Accidental or not, does this indicate that Canon resellers are now starting to queue up their digital campaign to get the pre-orders going? Seems this could be validating the recent rumors about release timelines. 

BTW, the "Visit Site" button did go to the B&H site, but it's showing only the old EOS R product page here: https://www.bhphotovideo.com/c/prom...MI8vyEg_SS5wIVwlcBCh3WiwNPEAEYASAAEgIsEPD_BwE


----------



## SteveC (Jan 20, 2020)

It doesn't say Mark II so it's possible this is a very OLD ad for the (current) R.


----------



## BurningPlatform (Jan 21, 2020)

The photoshopped Yashica Lens and the Yashica FX-3 2000 body in the image are a nice detail adding credibility.


----------



## DaveGrice (Jan 21, 2020)

SteveC said:


> It doesn't say Mark II so it's possible this is a very OLD ad for the (current) R.



True enough.
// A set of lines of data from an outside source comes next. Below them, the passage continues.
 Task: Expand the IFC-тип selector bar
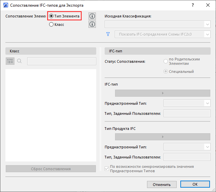163,93
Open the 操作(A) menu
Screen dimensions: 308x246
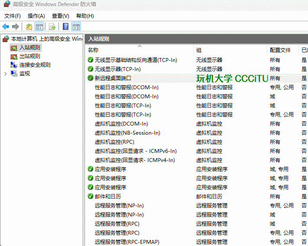(36, 16)
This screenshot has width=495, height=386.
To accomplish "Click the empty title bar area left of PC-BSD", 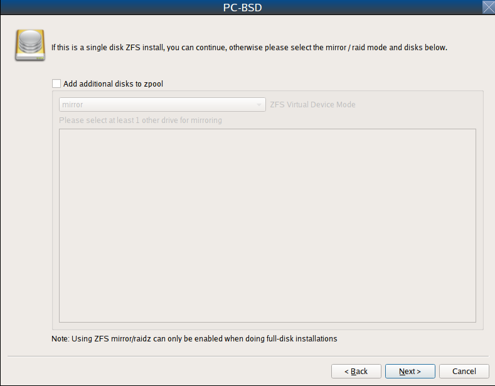I will tap(110, 8).
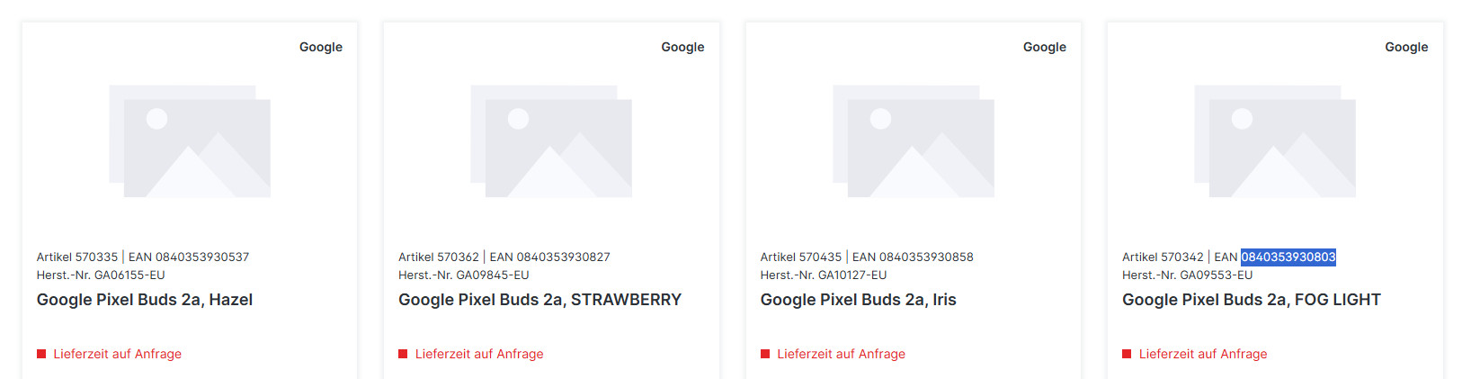Click the red delivery status icon for FOG LIGHT
This screenshot has width=1471, height=379.
[1127, 354]
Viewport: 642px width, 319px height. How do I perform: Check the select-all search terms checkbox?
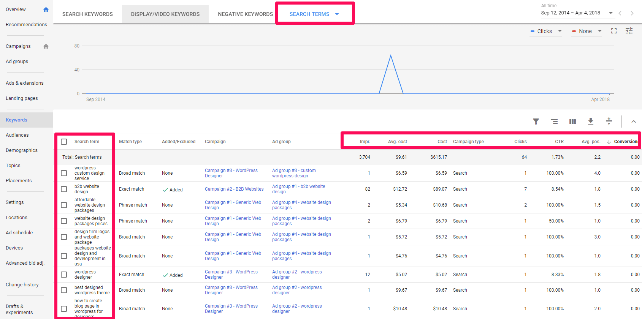pos(64,142)
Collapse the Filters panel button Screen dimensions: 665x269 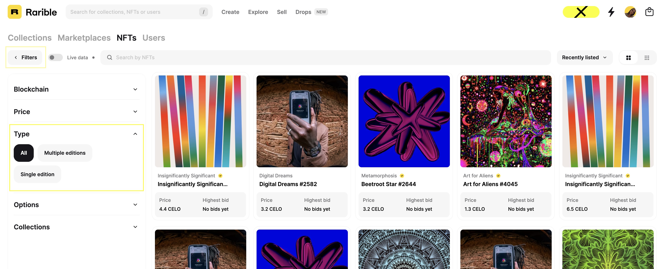pos(25,57)
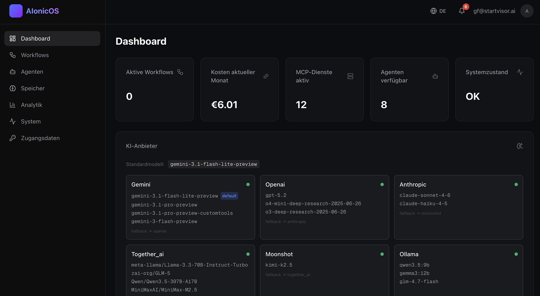The width and height of the screenshot is (540, 296).
Task: Click the AIonicOS logo icon
Action: point(16,11)
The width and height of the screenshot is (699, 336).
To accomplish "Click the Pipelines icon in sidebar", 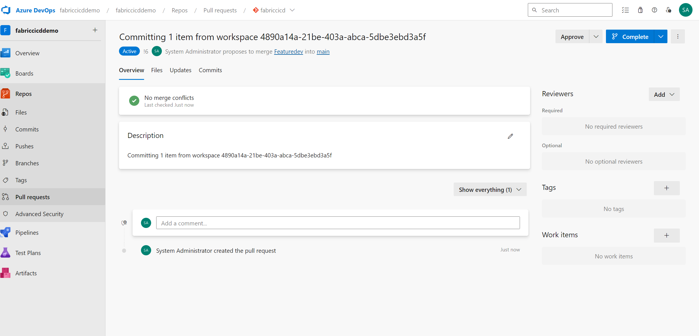I will [6, 232].
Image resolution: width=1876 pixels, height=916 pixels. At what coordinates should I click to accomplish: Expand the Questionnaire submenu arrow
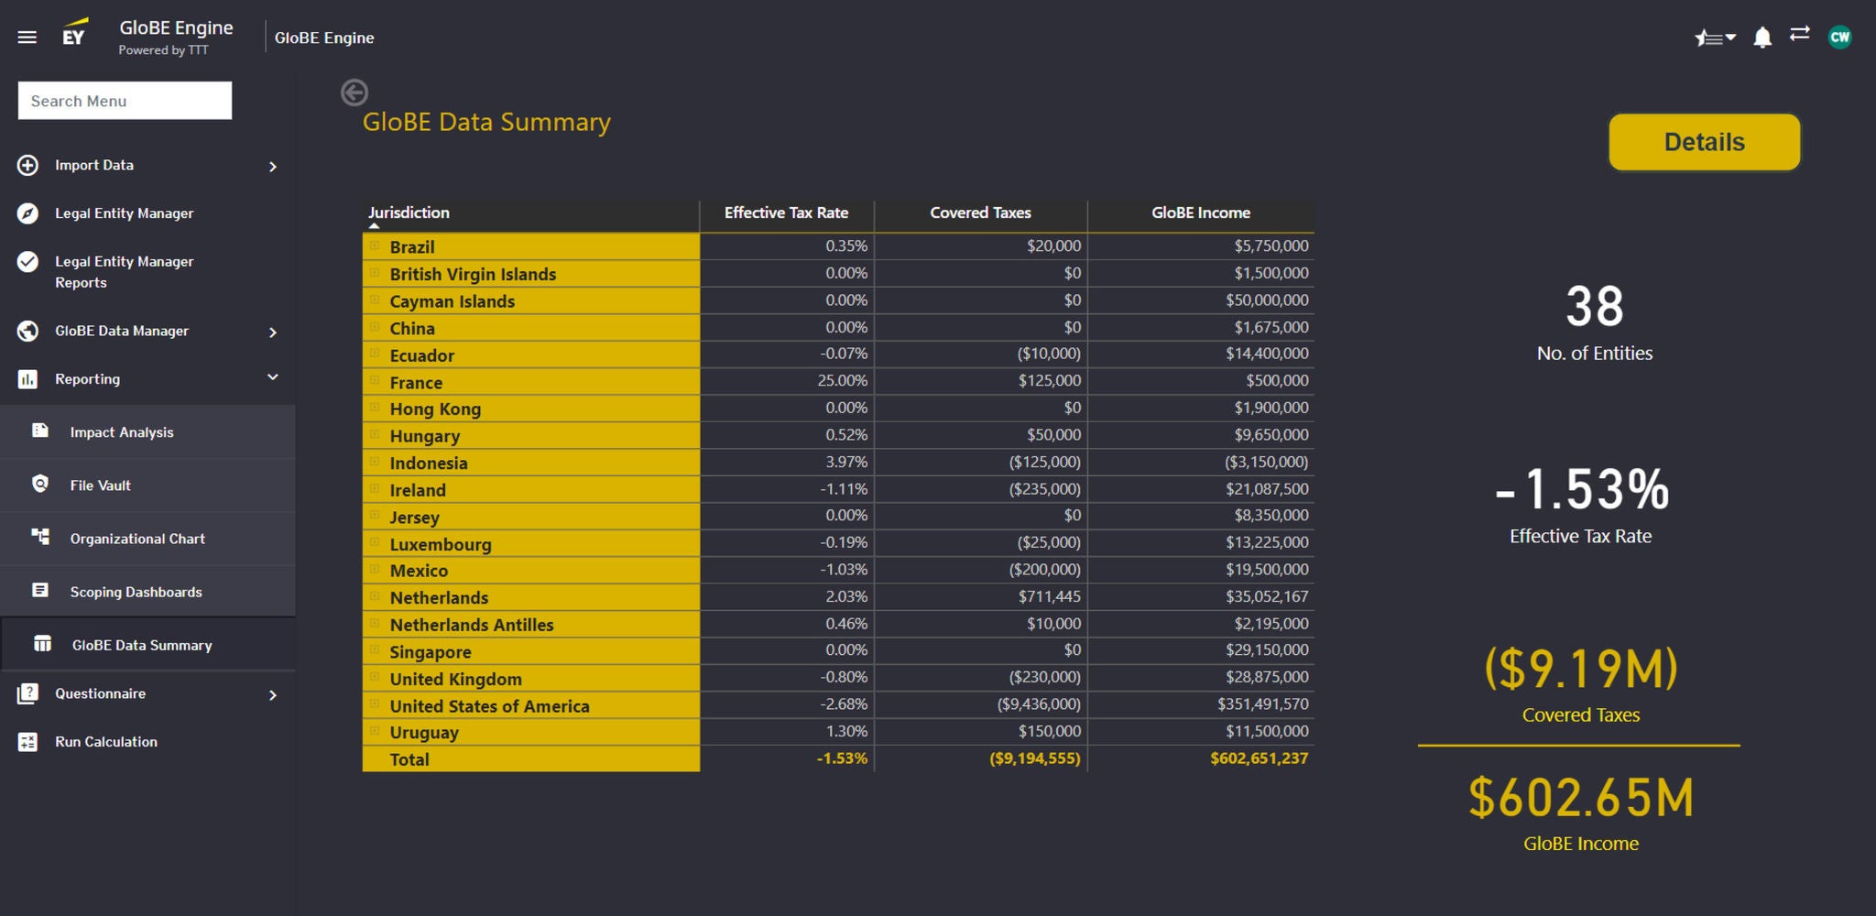click(272, 695)
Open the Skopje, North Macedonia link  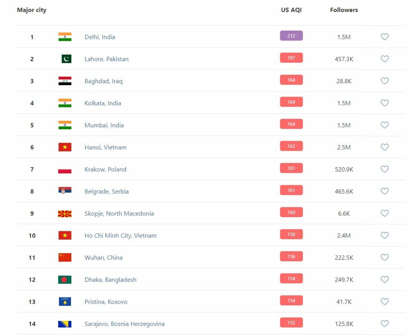tap(119, 214)
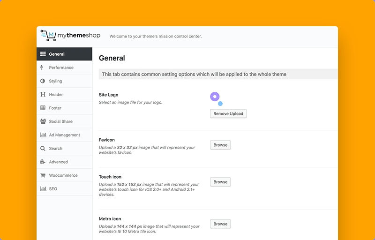The width and height of the screenshot is (375, 240).
Task: Click the Advanced puzzle piece icon
Action: pyautogui.click(x=43, y=162)
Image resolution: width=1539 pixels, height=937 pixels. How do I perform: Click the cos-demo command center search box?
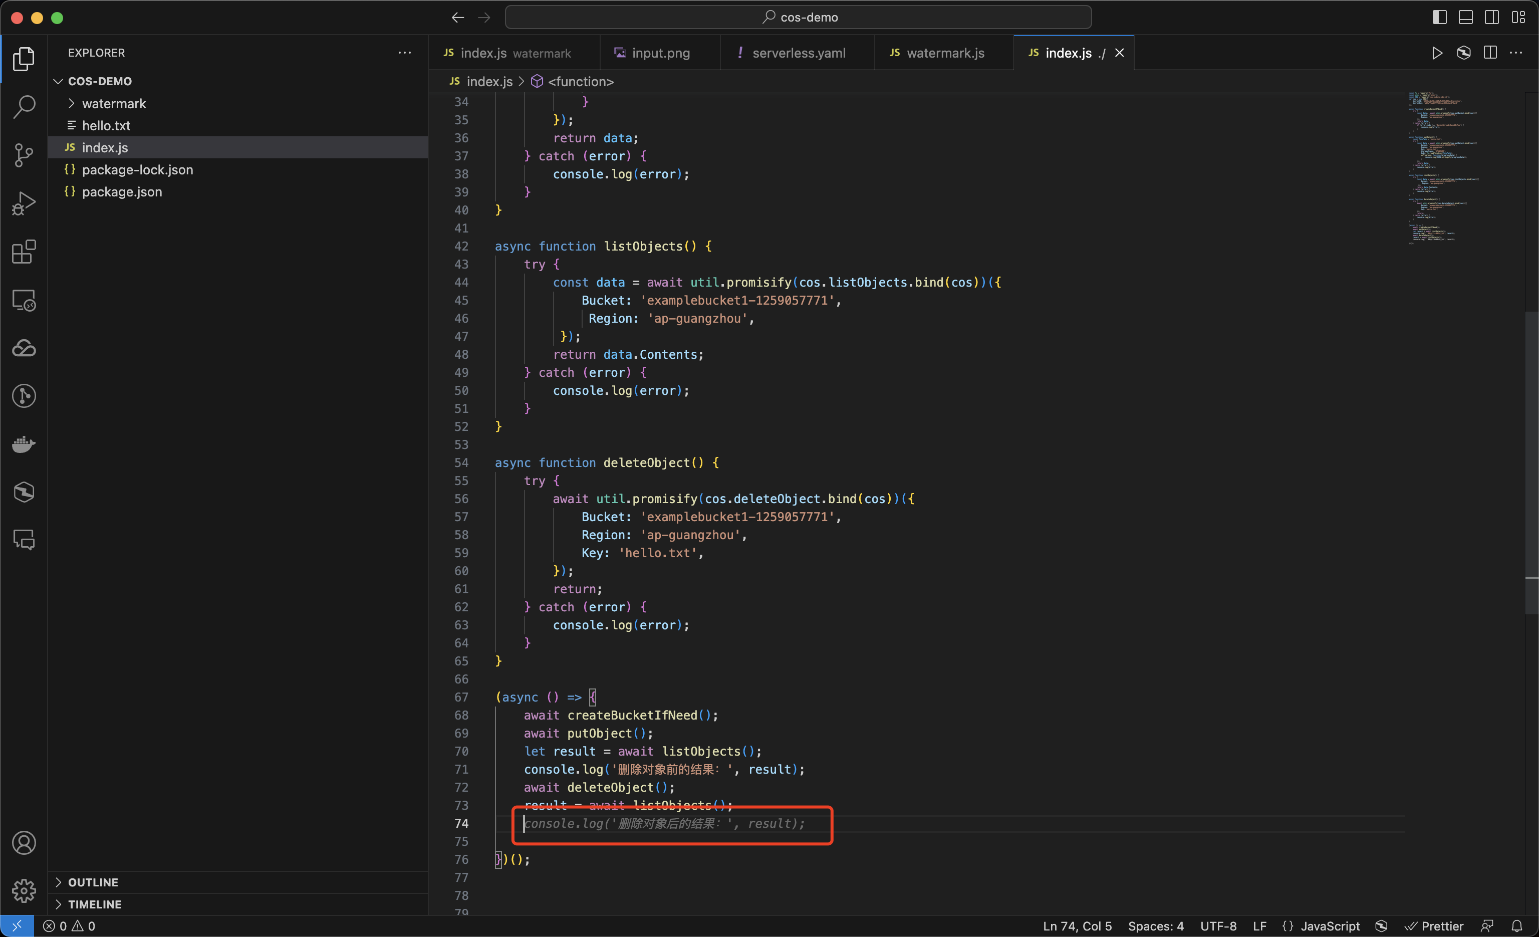798,17
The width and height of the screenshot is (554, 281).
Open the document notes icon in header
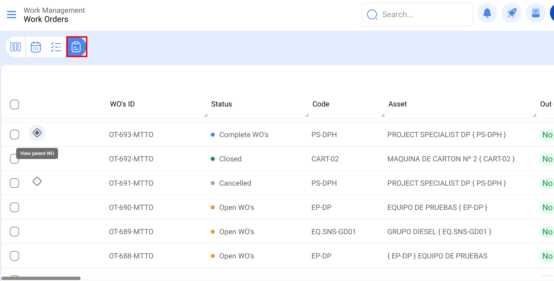[535, 13]
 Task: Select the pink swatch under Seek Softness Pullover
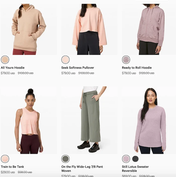[x=65, y=60]
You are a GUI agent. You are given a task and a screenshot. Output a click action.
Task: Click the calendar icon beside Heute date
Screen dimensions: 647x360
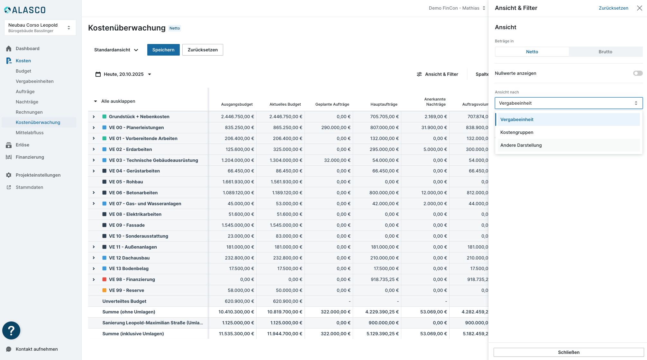click(x=98, y=74)
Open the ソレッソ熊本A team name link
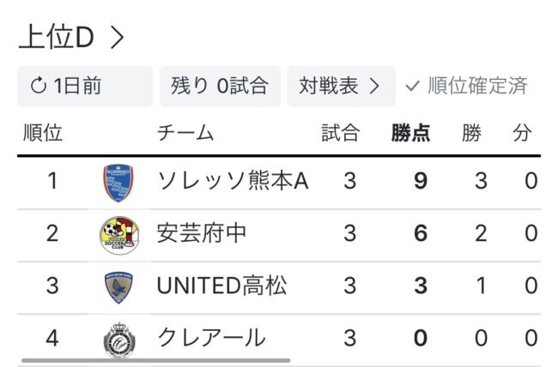This screenshot has width=558, height=367. tap(232, 182)
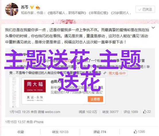Open the @周大福 card title
This screenshot has width=159, height=136.
pyautogui.click(x=57, y=82)
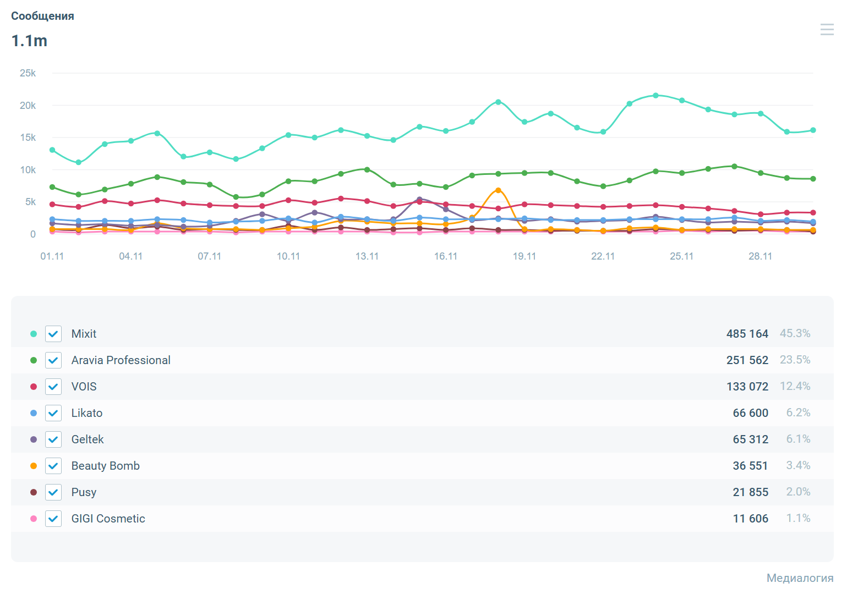Click the orange Beauty Bomb legend dot
The width and height of the screenshot is (847, 594).
click(x=34, y=466)
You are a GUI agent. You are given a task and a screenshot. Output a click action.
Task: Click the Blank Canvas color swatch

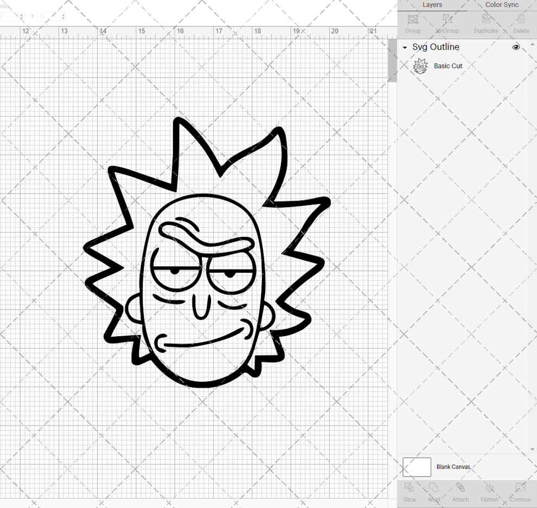[x=417, y=467]
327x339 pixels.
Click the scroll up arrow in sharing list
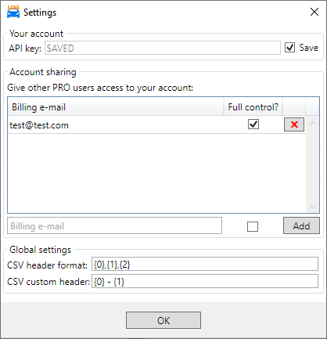tap(312, 123)
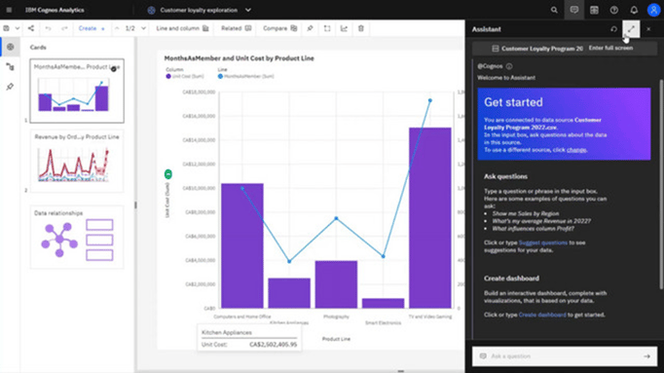Screen dimensions: 664x373
Task: Delete the card with trash icon
Action: [x=361, y=28]
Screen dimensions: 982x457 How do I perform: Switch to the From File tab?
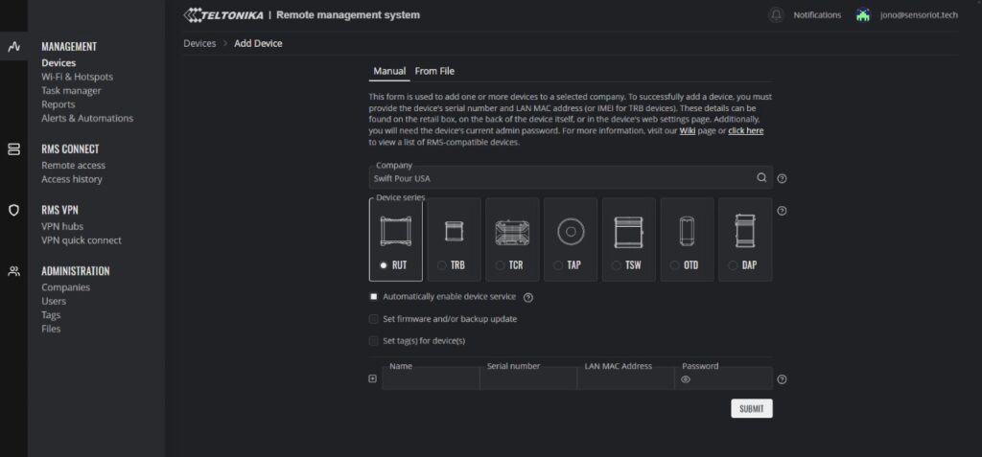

I'm assuming one of the Marketing/Web folks at B&H was dinking around with their ads, probably pulled this one up to make some modifications and accidentally turned it on. Clearly, it wasn't ready for prime-time. Just the fact that they're fooling with these ads currently is interesting to me. I guess here's hoping that it's for the reason that there will be ads needed soon


----------